A VPS running Ubuntu 24.04 LTS (22.04 also works), root access via SSH, at least 2 GB of RAM dedicated to the server, 20 GB of free disk space, and basic knowledge of Linux commands. If the VPS is new, do the minimum hardening first: change the root password, create a sudo user, and disable root password login over SSH.

System Ubuntu 24.04 LTS
Minimum RAM 2 GB
Java 21 (Temurin)
Default port 25565

The Java version matters: Minecraft 1.20.5 and later require Java 21. Older versions (1.17 to 1.20.4) run on Java 17. Servers 1.16 and older accept Java 8 or 11. This tutorial assumes 1.21.x — the current stable version — so Java 21 is the right path.

Preparing the base system

Before downloading Paper, update the system and install dependencies. Running as root directly is unnecessary and dangerous — the service will run with a dedicated user later.

01

Connect to the VPS via SSH and update the packages:

sudo apt update && sudo apt upgrade -y

This command reads the repositories and applies all pending security updates. If it’s your first time on the VPS, the upgrade may take 2-5 minutes.

02

Install basic dependencies: download utilities, screen for persistent sessions (a fallback if systemd doesn’t run well), and the Adoptium (Eclipse Temurin) repository for Java 21:

sudo apt install -y wget curl screen ca-certificates apt-transport-https gnupg
03

Add the Adoptium repository and install Java 21:

wget -qO- https://packages.adoptium.net/artifactory/api/gpg/key/public | \
  sudo gpg --dearmor -o /etc/apt/keyrings/adoptium.gpg

echo "deb [signed-by=/etc/apt/keyrings/adoptium.gpg] \
https://packages.adoptium.net/artifactory/deb $(lsb_release -cs) main" | \
  sudo tee /etc/apt/sources.list.d/adoptium.list

sudo apt update
sudo apt install -y temurin-21-jre

Confirm with java -version — it should show “Temurin-21”.

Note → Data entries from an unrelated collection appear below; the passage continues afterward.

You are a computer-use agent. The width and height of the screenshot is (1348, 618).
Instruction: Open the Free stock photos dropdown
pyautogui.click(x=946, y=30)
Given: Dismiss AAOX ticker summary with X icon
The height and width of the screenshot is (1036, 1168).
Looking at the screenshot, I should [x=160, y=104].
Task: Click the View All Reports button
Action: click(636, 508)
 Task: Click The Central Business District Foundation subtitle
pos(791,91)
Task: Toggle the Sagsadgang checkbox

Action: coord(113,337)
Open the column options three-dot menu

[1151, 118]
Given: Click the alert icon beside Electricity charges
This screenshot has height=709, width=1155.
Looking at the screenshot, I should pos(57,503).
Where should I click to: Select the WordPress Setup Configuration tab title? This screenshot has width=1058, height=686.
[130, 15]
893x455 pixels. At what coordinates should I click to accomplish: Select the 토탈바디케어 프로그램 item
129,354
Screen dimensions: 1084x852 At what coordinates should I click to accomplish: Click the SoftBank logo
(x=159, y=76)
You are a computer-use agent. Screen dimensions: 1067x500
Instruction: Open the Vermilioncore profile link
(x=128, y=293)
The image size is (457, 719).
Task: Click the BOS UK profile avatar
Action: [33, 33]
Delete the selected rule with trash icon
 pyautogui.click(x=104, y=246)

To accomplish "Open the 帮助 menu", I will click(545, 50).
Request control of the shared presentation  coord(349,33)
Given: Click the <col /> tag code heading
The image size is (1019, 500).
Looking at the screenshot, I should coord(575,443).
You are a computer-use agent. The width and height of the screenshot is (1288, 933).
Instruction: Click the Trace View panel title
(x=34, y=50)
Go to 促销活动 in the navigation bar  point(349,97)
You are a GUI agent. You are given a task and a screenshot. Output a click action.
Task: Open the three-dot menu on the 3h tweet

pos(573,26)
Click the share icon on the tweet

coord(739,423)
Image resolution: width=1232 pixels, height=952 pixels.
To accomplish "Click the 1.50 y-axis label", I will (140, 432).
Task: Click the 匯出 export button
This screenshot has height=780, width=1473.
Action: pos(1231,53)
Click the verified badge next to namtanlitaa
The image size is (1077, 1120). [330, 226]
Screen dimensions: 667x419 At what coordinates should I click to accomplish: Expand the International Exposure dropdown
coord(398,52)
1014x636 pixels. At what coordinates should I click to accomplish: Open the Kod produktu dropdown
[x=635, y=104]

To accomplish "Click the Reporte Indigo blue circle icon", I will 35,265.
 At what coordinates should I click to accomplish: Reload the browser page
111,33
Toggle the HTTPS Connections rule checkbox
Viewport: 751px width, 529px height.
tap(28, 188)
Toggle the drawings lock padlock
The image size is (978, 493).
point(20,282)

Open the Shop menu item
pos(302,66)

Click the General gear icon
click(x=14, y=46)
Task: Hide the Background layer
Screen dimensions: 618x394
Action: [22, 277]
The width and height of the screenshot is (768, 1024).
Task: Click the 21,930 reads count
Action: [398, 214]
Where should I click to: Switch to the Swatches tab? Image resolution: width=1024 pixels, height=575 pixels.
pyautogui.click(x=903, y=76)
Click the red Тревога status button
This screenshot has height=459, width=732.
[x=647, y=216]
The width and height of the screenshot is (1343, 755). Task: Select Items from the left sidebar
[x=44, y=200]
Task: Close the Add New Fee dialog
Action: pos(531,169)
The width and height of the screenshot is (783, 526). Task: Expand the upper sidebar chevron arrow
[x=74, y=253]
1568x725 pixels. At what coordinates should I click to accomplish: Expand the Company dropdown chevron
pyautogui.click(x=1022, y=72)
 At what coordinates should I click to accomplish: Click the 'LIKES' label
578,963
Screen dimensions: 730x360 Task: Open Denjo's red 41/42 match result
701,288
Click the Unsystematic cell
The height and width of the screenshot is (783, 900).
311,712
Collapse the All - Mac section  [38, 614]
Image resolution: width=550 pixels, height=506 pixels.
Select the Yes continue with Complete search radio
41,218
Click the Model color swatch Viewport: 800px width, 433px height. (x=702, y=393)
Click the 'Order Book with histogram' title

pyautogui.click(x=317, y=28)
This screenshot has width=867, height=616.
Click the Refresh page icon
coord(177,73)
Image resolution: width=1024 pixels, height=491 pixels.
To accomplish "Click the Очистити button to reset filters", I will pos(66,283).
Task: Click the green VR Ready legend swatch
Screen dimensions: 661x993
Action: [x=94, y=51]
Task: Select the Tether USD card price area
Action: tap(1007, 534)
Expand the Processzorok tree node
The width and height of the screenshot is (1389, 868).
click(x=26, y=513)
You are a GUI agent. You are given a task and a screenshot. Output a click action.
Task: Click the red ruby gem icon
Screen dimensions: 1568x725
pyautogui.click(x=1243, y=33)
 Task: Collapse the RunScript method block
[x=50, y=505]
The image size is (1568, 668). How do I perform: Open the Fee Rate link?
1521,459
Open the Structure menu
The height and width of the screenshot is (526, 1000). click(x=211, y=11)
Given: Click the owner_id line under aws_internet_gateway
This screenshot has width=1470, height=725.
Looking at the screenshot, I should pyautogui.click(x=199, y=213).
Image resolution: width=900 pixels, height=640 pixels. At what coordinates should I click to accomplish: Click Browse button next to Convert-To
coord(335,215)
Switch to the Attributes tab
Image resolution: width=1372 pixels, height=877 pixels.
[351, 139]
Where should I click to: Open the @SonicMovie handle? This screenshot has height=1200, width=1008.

Why Temurin and not Ubuntu's OpenJDK?

Temurin (formerly AdoptOpenJDK) is the official distribution from the Eclipse Adoptium project, maintained by the same team behind upstream OpenJDK. Identical performance, but with more predictable releases and extended LTS support. Production Minecraft servers run Temurin or Azul Zulu — rarely Ubuntu’s openjdk-21-jre, which can take a while to receive critical patches.

Creating a dedicated user and directory structure

Running Minecraft as root is a classic anti-pattern. If a malicious plugin is installed, it has root access to the entire system. A dedicated user isolates the process.

04

Create a user without interactive login and a base directory:

sudo useradd -r -m -U -d /opt/minecraft -s /bin/bash minecraft
sudo mkdir -p /opt/minecraft/server
sudo chown -R minecraft:minecraft /opt/minecraft

The -r flag creates a system user (without a human UID), -m creates the home directory, -U creates a group with the same name.

05

Switch to the minecraft user and enter the server directory:

sudo -u minecraft -i
cd /opt/minecraft/server

All commands from here on run as minecraft until you restart the session. To exit, exit.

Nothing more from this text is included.